Data listing Start Marker

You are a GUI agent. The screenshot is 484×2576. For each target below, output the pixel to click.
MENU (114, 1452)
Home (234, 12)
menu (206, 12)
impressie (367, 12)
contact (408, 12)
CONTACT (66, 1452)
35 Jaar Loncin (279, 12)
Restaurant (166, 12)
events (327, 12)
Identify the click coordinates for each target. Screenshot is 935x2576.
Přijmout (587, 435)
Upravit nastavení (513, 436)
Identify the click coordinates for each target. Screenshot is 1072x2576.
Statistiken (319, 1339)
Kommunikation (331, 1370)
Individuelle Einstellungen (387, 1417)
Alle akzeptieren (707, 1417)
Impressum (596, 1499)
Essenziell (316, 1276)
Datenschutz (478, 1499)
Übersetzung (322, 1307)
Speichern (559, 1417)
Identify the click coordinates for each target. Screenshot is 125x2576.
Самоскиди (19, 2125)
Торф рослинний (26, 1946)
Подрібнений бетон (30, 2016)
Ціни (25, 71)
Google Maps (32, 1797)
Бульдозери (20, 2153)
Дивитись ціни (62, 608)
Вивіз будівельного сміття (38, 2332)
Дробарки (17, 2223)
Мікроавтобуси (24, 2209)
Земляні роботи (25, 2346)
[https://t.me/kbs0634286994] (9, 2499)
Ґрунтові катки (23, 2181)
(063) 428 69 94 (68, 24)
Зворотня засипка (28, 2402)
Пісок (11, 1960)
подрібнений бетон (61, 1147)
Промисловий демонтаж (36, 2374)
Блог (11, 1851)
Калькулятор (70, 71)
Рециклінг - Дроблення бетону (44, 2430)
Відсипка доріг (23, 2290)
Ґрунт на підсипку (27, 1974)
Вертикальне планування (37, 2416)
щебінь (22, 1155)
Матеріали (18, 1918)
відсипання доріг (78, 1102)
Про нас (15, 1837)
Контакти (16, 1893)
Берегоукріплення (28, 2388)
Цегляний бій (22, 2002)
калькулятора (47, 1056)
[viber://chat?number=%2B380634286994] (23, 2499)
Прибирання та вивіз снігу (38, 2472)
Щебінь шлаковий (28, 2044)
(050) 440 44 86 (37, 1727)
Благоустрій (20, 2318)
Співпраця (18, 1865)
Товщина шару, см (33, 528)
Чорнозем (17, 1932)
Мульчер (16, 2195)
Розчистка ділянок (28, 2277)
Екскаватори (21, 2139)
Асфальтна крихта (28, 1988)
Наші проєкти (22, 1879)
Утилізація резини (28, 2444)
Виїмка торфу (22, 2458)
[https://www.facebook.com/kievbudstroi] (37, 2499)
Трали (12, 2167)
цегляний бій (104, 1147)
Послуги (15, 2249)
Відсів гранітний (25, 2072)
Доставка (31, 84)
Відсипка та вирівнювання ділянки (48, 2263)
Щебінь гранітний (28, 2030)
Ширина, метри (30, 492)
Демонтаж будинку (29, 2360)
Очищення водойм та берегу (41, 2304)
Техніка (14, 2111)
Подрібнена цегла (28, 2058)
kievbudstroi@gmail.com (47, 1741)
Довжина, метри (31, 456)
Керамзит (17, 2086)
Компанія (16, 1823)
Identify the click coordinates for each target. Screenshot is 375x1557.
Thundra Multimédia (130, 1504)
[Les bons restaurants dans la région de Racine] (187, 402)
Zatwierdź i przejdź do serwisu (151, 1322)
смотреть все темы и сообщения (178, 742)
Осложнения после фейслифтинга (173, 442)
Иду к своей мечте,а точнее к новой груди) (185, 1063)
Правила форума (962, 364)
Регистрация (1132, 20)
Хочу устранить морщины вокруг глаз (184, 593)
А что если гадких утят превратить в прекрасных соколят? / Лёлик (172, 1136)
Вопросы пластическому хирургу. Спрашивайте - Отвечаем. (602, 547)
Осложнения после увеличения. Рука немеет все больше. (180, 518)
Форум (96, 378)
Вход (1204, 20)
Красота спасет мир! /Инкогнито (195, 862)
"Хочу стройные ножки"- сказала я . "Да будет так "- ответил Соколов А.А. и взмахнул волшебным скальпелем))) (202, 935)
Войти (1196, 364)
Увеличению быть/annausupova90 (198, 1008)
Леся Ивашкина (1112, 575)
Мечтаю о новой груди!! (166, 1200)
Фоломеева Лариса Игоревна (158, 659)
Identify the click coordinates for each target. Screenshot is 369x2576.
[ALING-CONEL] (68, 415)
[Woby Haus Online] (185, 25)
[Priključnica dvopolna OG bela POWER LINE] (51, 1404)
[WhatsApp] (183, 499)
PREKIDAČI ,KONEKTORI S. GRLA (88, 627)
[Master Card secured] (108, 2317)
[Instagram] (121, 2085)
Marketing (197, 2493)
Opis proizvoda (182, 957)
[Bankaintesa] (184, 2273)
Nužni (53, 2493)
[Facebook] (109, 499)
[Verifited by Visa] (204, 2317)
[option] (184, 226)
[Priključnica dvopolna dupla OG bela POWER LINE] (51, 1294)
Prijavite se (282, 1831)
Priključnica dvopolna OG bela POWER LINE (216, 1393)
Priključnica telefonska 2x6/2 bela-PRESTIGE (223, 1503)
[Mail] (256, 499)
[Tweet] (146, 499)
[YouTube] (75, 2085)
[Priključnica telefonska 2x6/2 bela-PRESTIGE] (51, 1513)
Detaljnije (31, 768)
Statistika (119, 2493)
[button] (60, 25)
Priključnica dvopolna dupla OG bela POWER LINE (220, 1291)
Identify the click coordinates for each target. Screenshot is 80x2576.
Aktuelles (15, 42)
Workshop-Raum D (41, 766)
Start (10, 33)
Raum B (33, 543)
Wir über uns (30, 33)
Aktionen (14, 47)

Data listing End Marker

- Aim of the task
Please transcribe the entire listing precisely.

- Solution to this task
You are a GUI agent. The screenshot is 484×2576. For each target below, output the pixel to click.
MENU (114, 1452)
Home (234, 12)
menu (206, 12)
impressie (367, 12)
contact (408, 12)
CONTACT (66, 1452)
35 Jaar Loncin (279, 12)
Restaurant (166, 12)
events (327, 12)
Identify the click coordinates for each target. Screenshot is 935x2576.
Přijmout (587, 435)
Upravit nastavení (513, 436)
Identify the click coordinates for each target. Screenshot is 1072x2576.
Statistiken (319, 1339)
Kommunikation (331, 1370)
Individuelle Einstellungen (387, 1417)
Alle akzeptieren (707, 1417)
Impressum (596, 1499)
Essenziell (316, 1276)
Datenschutz (478, 1499)
Übersetzung (322, 1307)
Speichern (559, 1417)
Identify the click coordinates for each target. Screenshot is 125x2576.
Самоскиди (19, 2125)
Торф рослинний (26, 1946)
Подрібнений бетон (30, 2016)
Ціни (25, 71)
Google Maps (32, 1797)
Бульдозери (20, 2153)
Дивитись ціни (62, 608)
Вивіз будівельного сміття (38, 2332)
Дробарки (17, 2223)
Мікроавтобуси (24, 2209)
Земляні роботи (25, 2346)
[https://t.me/kbs0634286994] (9, 2499)
Ґрунтові катки (23, 2181)
(063) 428 69 94 (68, 24)
Зворотня засипка (28, 2402)
Пісок (11, 1960)
подрібнений бетон (61, 1147)
Промисловий демонтаж (36, 2374)
Блог (11, 1851)
Калькулятор (70, 71)
Рециклінг - Дроблення бетону (44, 2430)
Відсипка доріг (23, 2290)
Ґрунт на підсипку (27, 1974)
Вертикальне планування (37, 2416)
щебінь (22, 1155)
Матеріали (18, 1918)
відсипання доріг (78, 1102)
Про нас (15, 1837)
Контакти (16, 1893)
Берегоукріплення (28, 2388)
Цегляний бій (22, 2002)
калькулятора (47, 1056)
[viber://chat?number=%2B380634286994] (23, 2499)
Прибирання та вивіз снігу (38, 2472)
Щебінь шлаковий (28, 2044)
(050) 440 44 86 (37, 1727)
Благоустрій (20, 2318)
Співпраця (18, 1865)
Товщина шару, см (33, 528)
Чорнозем (17, 1932)
Мульчер (16, 2195)
Розчистка ділянок (28, 2277)
Екскаватори (21, 2139)
Асфальтна крихта (28, 1988)
Наші проєкти (22, 1879)
Утилізація резини (28, 2444)
Виїмка торфу (22, 2458)
[https://www.facebook.com/kievbudstroi] (37, 2499)
Трали (12, 2167)
цегляний бій (104, 1147)
Послуги (15, 2249)
Відсів гранітний (25, 2072)
Доставка (31, 84)
Відсипка та вирівнювання ділянки (48, 2263)
Щебінь гранітний (28, 2030)
Ширина, метри (30, 492)
Демонтаж будинку (29, 2360)
Очищення водойм та берегу (41, 2304)
Техніка (14, 2111)
Подрібнена цегла (28, 2058)
kievbudstroi@gmail.com (47, 1741)
Довжина, метри (31, 456)
Керамзит (17, 2086)
Компанія (16, 1823)
Identify the click coordinates for each target. Screenshot is 375x1557.
Thundra Multimédia (130, 1504)
[Les bons restaurants dans la région de Racine] (187, 402)
Zatwierdź i przejdź do serwisu (151, 1322)
смотреть все темы и сообщения (178, 742)
Осложнения после фейслифтинга (173, 442)
Иду к своей мечте,а точнее к новой груди) (185, 1063)
Правила форума (962, 364)
Регистрация (1132, 20)
Хочу устранить морщины вокруг глаз (184, 593)
А что если гадких утят превратить в прекрасных соколят? / Лёлик (172, 1136)
Вопросы пластическому хирургу. Спрашивайте - Отвечаем. (602, 547)
Осложнения после увеличения. Рука немеет все больше. (180, 518)
Форум (96, 378)
Вход (1204, 20)
Красота спасет мир! /Инкогнито (195, 862)
"Хочу стройные ножки"- сказала я . "Да будет так "- ответил Соколов А.А. и взмахнул волшебным скальпелем))) (202, 935)
Войти (1196, 364)
Увеличению быть/annausupova90 (198, 1008)
Леся Ивашкина (1112, 575)
Мечтаю о новой груди!! (166, 1200)
Фоломеева Лариса Игоревна (158, 659)
Identify the click coordinates for each target. Screenshot is 369x2576.
[ALING-CONEL] (68, 415)
[Woby Haus Online] (185, 25)
[Priključnica dvopolna OG bela POWER LINE] (51, 1404)
[WhatsApp] (183, 499)
PREKIDAČI ,KONEKTORI S. GRLA (88, 627)
[Master Card secured] (108, 2317)
[Instagram] (121, 2085)
Marketing (197, 2493)
Opis proizvoda (182, 957)
[Bankaintesa] (184, 2273)
Nužni (53, 2493)
[Facebook] (109, 499)
[Verifited by Visa] (204, 2317)
[option] (184, 226)
[Priključnica dvopolna dupla OG bela POWER LINE] (51, 1294)
Prijavite se (282, 1831)
Priključnica dvopolna OG bela POWER LINE (216, 1393)
Priključnica telefonska 2x6/2 bela-PRESTIGE (223, 1503)
[Mail] (256, 499)
[Tweet] (146, 499)
[YouTube] (75, 2085)
[Priključnica telefonska 2x6/2 bela-PRESTIGE] (51, 1513)
Detaljnije (31, 768)
Statistika (119, 2493)
[button] (60, 25)
Priključnica dvopolna dupla OG bela POWER LINE (220, 1291)
Identify the click coordinates for each target. Screenshot is 80x2576.
Aktuelles (15, 42)
Workshop-Raum D (41, 766)
Start (10, 33)
Raum B (33, 543)
Wir über uns (30, 33)
Aktionen (14, 47)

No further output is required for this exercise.